[BEGIN DOCUMENT SECTION]

So, without much further ado, here are 17 Hits to get the most out of your practice.
1. Warm Up - Pick an etude, play an easy song, get the blood moving in your fingers to have them ready and at their tiptop condition for practice.
2. Do your scales. Pay close attention in particular to ones that are the key of your pieces to practice. Remind your brain and your body that you need quick access to this knowledge. Patterns are crucial for any musician and scales are excellent pattern practice.
3. Play some Hanon. (See above) Transpose if necessary or applicable.
4. Take a study break. Look over your material carefully. Actually READ your music. You can even sit comfortably in a chair or on a couch for this portion of practice. Sing the song in your head as you read through it. Note all the highlights you need to remember (dynamics, articulations, tempos, etc.)
5. Use the 50% rule at least once per piece. Don't know the 50% rule? That means practice at exactly 50% of the speed of the piece you are working on. If you just have "Allegro", then select the slowest pace of 60 BPM.
6. Become friends with a metronome, and use it at least once per piece (all the way through). You may adjust as necessary by 2-3 or even 5 ticks, but make an entire practice through with it. Your timing and rhythm will improve, as well as your attention to speed.
7. Work in chunks. Take small sections of 2-4 measures at a time, and perfect them before stringing them all together. Be methodical about this.

[END DOCUMENT SECTION]

## SET EXERCISE A
In the rows, begin at the line that contains "Click the 中小型企业" and stop after the line that contains "pos(128,87)". Reproduce those lines, substituting "message bubble" for "speech bubble" and leaving everything else unchanged.
## SET EXERCISE B
Proceed with the music practice tips from the point at which they stop.
The music practice tips and the rows come from separate, unrelated sources.

[BEGIN MATERIAL TO PROCESS]

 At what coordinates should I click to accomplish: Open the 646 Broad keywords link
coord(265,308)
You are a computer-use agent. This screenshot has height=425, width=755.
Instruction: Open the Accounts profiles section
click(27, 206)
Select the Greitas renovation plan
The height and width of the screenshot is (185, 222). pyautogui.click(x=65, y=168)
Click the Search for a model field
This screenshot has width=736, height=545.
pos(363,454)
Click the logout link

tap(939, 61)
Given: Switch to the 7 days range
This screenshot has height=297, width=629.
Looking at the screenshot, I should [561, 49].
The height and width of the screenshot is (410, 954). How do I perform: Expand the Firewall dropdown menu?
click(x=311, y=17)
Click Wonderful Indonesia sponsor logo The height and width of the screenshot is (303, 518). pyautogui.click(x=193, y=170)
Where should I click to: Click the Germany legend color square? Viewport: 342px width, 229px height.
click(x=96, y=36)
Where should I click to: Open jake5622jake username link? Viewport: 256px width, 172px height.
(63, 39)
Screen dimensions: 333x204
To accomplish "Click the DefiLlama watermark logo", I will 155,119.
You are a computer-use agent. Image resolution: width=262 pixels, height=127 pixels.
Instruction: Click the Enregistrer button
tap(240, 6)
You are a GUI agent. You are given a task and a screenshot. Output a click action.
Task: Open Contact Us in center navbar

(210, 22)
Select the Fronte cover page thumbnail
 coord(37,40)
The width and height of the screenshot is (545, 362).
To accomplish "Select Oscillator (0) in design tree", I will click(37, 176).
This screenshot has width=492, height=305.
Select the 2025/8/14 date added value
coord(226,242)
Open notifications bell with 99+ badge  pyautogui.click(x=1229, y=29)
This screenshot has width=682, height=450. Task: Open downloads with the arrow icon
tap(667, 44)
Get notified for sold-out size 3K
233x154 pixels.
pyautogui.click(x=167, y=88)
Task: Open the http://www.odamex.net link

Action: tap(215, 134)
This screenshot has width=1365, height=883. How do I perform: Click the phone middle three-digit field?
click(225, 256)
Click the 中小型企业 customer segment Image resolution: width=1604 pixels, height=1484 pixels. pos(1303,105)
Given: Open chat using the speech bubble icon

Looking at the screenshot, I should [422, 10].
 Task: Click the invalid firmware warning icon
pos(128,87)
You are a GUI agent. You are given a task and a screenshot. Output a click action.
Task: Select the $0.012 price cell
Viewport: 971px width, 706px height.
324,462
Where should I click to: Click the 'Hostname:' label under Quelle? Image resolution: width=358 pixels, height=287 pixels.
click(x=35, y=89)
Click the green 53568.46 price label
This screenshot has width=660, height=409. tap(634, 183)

[END MATERIAL TO PROCESS]

## EXERCISE RESULT A
Click the 中小型企业 customer segment Image resolution: width=1604 pixels, height=1484 pixels. pos(1303,105)
Given: Open chat using the message bubble icon

Looking at the screenshot, I should [422, 10].
 Task: Click the invalid firmware warning icon
pos(128,87)

## EXERCISE RESULT B
8. Refrain from the desire to "fix mistakes" constantly. Ignoring mistakes is sometimes just as important as fixing them. You'll never make it through a piece if you constantly stop and start. Performances demand that time continues on, so allow yourself some grace. Then, return to chunking and the 50% rule to fix your mistakes.
9. Keep a pencil and highlighter handy. You may need notes, you may need instructions, or you might just need encouragement. Either way, a pencil and highlighter is a must if you want to succeed in practice.
10. Take brain breaks. Rest your thoughts and let loose a little by throwing in a fun song, playing something enjoyable, or just fiddling around on the keys. Your focus and intensity might suffer if you don't give yourself the space to relax a little.
11. Never quit practicing until you have worked on each assignment with 3 full run-throughs. This ensures you made mistakes, worked them through, and then attempted to perform to the best of your ability.
12. Practice in a variety of environments. Loud or quiet, we musicians put up with a lot. Plus, other people still have lives. If someone is making dinner and is whipping up a racket, put your practice skills to the test! If you have the chance to play on another instrument that isn't yours, try it out! If you have company, or the house is still asleep, give the keys a whirl. We build up our concentration and focus this way as we tolerate a lot of conditions we cannot control as musicians.
13. Sightread a piece of music. It can be new, it can be old, it just cannot be anything you're working on (or just worked on). This puts all of your theory skills to the test.
14. Try a video recording of yourself that you can delete later. Set it up so you can see your hands and hear the music, and then LISTEN CAREFULLY to the playback. This will give you a ton of information about yourself that you might not otherwise have known. Maybe you're sitting wrong, or maybe you missed all the F#s.
15. Practice your music backwards! Start with the last measure. Then the last 2. Then the last 3, etc. This gives your brain a bit of a workout and allows you to hear the music in a different way. It may even highlight important things you have overlooked.
16. Be positive with yourself, and stay calm. The worst thing to do is become frustrated with something you struggle on. Tell yourself that you can do better next time, and don't give up!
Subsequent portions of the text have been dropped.